In the healthcare sector, hospitals and clinics are now using deep learning technology that enables computers to read large numbers of X-rays, MRIs, and CT scans more rapidly than a radiologist. Researchers at Google have built a deep learning model that detects lung cancer as well as or better than human radiologists. Meanwhile, across the financial services sector, deep learning is being used to enhance fraud detection. By analyzing past customer spending patterns, the technology can identify and alert banks to anomalous activity in real time.
Advertising and marketing, agriculture, automotive and transportation, cybersecurity, drug testing, oil and gas exploration and production, and retail are among the industries that will benefit from advances in deep learning.
At eStruxture, we are seeing substantial demand for capacity to support AI-powered applications that are being implemented by enterprises across a variety of verticals. AI labs and other associations are also flocking to multi-tenant data centers to deploy AI platforms with robust power and connectivity requirements that are comparatively richer than what we have previously witnessed.
AI developers and organizations already using AI-based applications do not fit easily within traditional Tier III data center models. When we talk about the applications that drive a lot of AI development and deep learning needs, we find that their requirements are different from a power, cooling and redundancy perspective. Where a standard customer might need three or five kilowatts in a rack, an AI provider could require 10, 15, 20, or even 30 kilowatts in a rack. Additionally, due to the size of the compute workloads and power density requirements of both ML and deep learning environments, servers can run approximately 30 percent hotter, presenting challenges in managing the power and thermal demands of the equipment.
With respect to issues surrounding power and cooling, and for a host of other advantages, AI providers seeking the optimal environment for hosting their applications would do well to consider colocating in Montreal. With its long winters and temperate summers, maintaining proper server temperature is easier and more cost-effective. In data centers, approximately 40 percent of the total energy consumed goes toward cooling IT equipment. Hence, cooling costs are one of the major contributors to the total electricity bill of large data centers. By taking advantage of the naturally cold climate to cool their infrastructure, thereby reducing operating expenses, data centers and colocation facilities in Montreal use less power than their counterparts to the South.

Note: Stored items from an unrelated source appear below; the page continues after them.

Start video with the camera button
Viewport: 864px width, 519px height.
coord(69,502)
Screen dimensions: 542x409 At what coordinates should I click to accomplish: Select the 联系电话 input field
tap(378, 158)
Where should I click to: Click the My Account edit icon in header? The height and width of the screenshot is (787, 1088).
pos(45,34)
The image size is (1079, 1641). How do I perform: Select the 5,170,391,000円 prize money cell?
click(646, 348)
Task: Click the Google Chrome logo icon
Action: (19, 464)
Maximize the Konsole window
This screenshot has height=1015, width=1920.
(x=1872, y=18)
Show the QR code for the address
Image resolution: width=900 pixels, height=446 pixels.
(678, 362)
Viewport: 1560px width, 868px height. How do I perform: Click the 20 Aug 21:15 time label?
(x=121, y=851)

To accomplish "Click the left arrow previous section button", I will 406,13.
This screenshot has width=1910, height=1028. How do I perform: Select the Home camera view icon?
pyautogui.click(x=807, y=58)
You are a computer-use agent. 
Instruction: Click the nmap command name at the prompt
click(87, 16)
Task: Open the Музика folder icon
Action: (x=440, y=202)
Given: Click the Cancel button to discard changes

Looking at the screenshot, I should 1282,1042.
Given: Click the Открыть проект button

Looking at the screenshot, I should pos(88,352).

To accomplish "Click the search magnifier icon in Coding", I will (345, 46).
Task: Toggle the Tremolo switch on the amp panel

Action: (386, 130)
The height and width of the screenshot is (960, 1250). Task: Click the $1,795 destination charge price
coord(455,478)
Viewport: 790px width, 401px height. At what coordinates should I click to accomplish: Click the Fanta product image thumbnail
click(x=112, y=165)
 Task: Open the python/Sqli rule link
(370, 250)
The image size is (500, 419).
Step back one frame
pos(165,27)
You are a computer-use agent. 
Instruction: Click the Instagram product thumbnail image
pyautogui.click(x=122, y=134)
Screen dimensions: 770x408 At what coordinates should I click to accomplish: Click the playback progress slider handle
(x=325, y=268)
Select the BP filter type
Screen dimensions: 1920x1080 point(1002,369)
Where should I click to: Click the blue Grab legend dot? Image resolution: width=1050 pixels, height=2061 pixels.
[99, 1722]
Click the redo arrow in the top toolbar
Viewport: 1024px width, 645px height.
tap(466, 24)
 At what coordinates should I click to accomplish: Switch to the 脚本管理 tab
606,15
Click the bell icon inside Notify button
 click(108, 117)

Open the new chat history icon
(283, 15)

Enterprises and cloud service providers are attracted to colocating in Montreal because of the city’s favorable power rates. Compared to all of the major North American markets, Montreal offers the lowest-cost power for data center operations on the continent, and nearly 100 percent of the energy generated by the local utility, Hydro-Quebec, comes from hydroelectricity. A clean form of energy, hydropower produces greenhouse gas emissions that are 50 times lower than natural gas, five times lower than solar power and about equal to wind power. Montreal is already home to a thriving tech sector that includes AI, digital media, and managed IT services providers. These types of companies depend on high availability, high bandwidth capacity, and ultra-secure facilities to get their offerings to market quickly and efficiently.
While there’s much that data center operators can do to meet the needs of customers involved in AI, the emerging technology also has the potential to transform the management of these mission-critical facilities themselves. For example, one program that utilized an AI unit to manage power usage in a cloud provider’s data centers achieved a 40 percent reduction in the amount of electricity needed for cooling across its facilities. In another application of deep learning, an enterprise facility planned the most efficient methods of cooling by analyzing data from sensors strategically located among the server racks, including information on inlet temperatures and cooling pump speeds.
AI and deep learning have also been found to be useful in server optimization and load balancing. In fact, Gartner predicts that by 2020, 30 percent of data centers that fail to apply AI and ML effectively in support of enterprise business will cease to be operationally and economically viable.
All this is to say: AI is here to stay. Regardless of the dire, fictionalized prognostications or misperceptions you might associate with the technology, the reality is that AI is now affecting the way we do business, interact, and provide care for one another. If managed judiciously today and tomorrow, AI will remain a force for good that far outweighs any possibilities of harm.